Everyone sees recovery from salt burns, etc when they apply the two antagonist elements to K and Mg, which are Ca and P.

So to answer your question, I can't use Logans numbers. Plus, we have seen side by side samples of the same soil sent to both labs twice, Logan labs is not consistent. Same soil! Not good. Their boron numbers are always off, plus it seems that the woman that enters the data at Logan is dyslexic. When various friends asked Logan are you sure about this number, the number comes back inverted.

This is a mom and pop lab. Bad science, bad controls. Spectrum is one of the best labs in the US. They run in a day, what Logan runs in a month (not that this is necessarily good). They will also do the analysis that I ask for, plus run shake times that I want and on top of all that, they are cheaper and faster turn around.

And one last point, the owner or GM at Spectrum was a professor of soils at the Univ of Ohio and created some Cu and Mn indexes, which for me, are priceless. No one has ever published this and they keep it to themselves. Mn is not available in lots of organic material nor in rising pH's above 6.7, Cu is very similar, super sensitive to higher pH's. So what does that mean? Try to play with acidifying a large area or just putting on more? Much easier to put on more.

Kempf figured a lot of this out and is applying, selling and recommending Kempf woo woo Mn with Molasses mixed in. Most likely fermented with some micro biology to make it a bit more special, but at end of the day, he is only balancing the Fe/Mn ratio.

My dear friend Faust at BioAg as well. He used to argue with me to the death, Fe/Mn=3. What is his wonder product, F or GX 17 or something? It has a Fe/Mn=1 LMAO. Everyone things that they walk on water there. How funny. He is just tightening the Fe/Mn ratio. Kempf wins though by not applying Fe.

This is all about balancing elements without guessing... based on real science and real trials. You all need to open your eyes and learn and to conduct your own trials, but using numbers you can trust.

Plant corn with your grows. Send those leaf samples to the lab. Learn why the corn on your best plant is different than the corn on your worst plant.

The key is the soil, which gives the environment for the roots. Roots are everything. Look down, not up.
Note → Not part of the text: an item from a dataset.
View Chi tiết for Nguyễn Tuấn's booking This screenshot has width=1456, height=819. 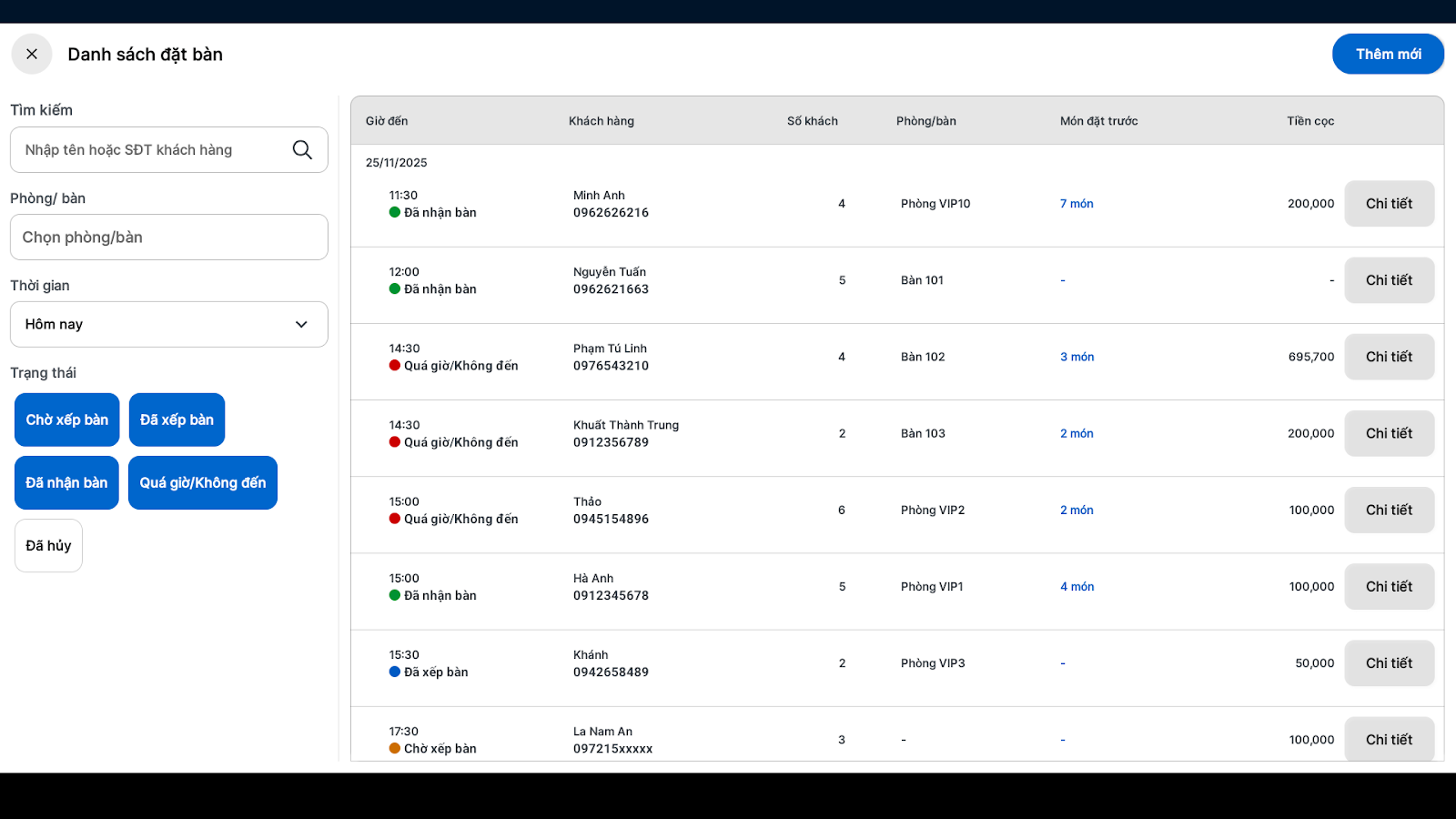(1389, 280)
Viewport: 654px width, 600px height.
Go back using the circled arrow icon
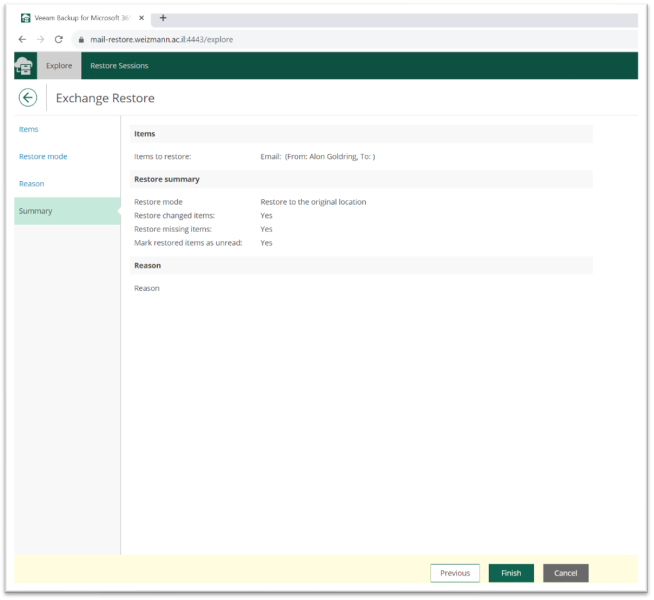(28, 97)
I have no financial interest in Spectrum.

Here is the page where that Spectrum result was posted.

https://www.icmag.com/ic/showthread.php?t=289990&page=200#post7586651
 

20sackzack

Member
I was enjoying that song this morning while I was watering. Sorry you can't be with your family but you gotta do what you gotta do to support them. Keep up the hard work!
 

FoothillFarming

Active member
@Caterpillar710

I lost all my cuts but one last year to russet mites. So it was all seed this year, with a few cuts taken from full season seeds.

First round was lots of Tangie, Blueberry Hashplant and Alaskan THunder funk

Second round was Tangie and 88 cherries

Third round was Sky lotus

forth round I am taking down is a mix of Killer Queen cuts taken from full season, Ancient Og, Blue Berry Hash plant, and by far the most impressive of the year......Sour Bannana Sherbert. Been loving DNA strains. Was never a fan before, ran small amounts....but this year, dam. Tangie and SBS were home runs.

My next round I have all cuts from full season and a long held cut Hassan, c99's, and AOG's.

Edit: Forgot about the Wookie cross I am running. Large semi dense nugs of flavor. Very good yields overall.